La prima opera è Rariki, ep registrato in presa diretta nel 2020 cui seguono 5 singoli: Semu, Epica, Silenziu, Cirimonia, ‘A menzu lu mari. Tracce battesimali nate dall'ispirazione dirompente e che li guidano nel loro percorso di ricerca fra mito e tradizione, dove non possono mancare spiritualità e immagini prive di tempo cronologico.

«Abbiamo un rituale ogni sera a letto - prosegue Maurizio - chiudiamo gli occhi, ci teniamo le mani e ricapitoliamo le immagini che abbiamo vissuto durante tutta la giornata. Viviamo profondamente di immagini e gli diamo dei significati precisi; alcune le cataloghiamo, altre le conserviamo e altre ancora le dimentichiamo».

E ad essere catalogati sono anche tutti i canti, grazie all’aiuto di veterani: Paolino Uccello, una guida naturalistica esperto di tradizioni popolari; l’attore Giovanni Anzalone, lo studioso Ciccio Giuffrida e Turi Ferro esperto anche lui di tradizioni popolari e siciliano antico.
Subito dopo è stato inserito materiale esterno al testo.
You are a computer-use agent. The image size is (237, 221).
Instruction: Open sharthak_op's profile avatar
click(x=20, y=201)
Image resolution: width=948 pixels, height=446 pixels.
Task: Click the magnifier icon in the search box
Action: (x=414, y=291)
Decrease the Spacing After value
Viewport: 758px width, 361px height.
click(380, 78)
In questo percorso indipendente e autoprodotto, particolarmente apprezzati fuori da Siracusa, i due artisti si lasciano accadere a cuore puro con l’intento di essere liberi da vincoli e compromessi.

Cosa che li rende un prodotto di nicchia, perché a detta di Maurizio «ama moriri cuntenti - dobbiamo morire felici». Felicità e appagamento che emergono a ogni performance - vissuta nello spirito del luogo e delle persone - specie se richiesta con amore.

E lasciano gli spettatori talmente ammaliati quasi da un sortilegio benefico da regalargli alla fine sorrisi, abbracci e persino lacrime di commozione.

L’ispirazione, così come le collaborazioni e piani futuri per il duo arrivano sempre spontaneamente come i prossimi brani a uscita singola: "Ciatu" e "Guarigiuni", una preghiera di Maurizio trasformata in canzone che cita San Paolo.

A ottobre invece tornano insieme a Ina Lissa con uno spettacolo sulla Palestina, tratto da un racconto della nonna dell’artista palestinese costretta ad andare via dalla sua terra e a lasciare come testimonianza i semi di alberi: «Noi - conclude Maurizio - faremo un brano sul grano antico "La scogghitura" ispirato alle spigolatrici che durante il trasporto del grano raccoglievano le spighe perse per strada facendo il tragitto all’inverso”.

Li attende poi, sempre a ottobre, una performance ai Cantieri alla Zisa, dove il canto sarà sempre protagonista come cura «da questo mondo secolare che ci confonde e ci rende schizofrenici, fatto anche di immagini».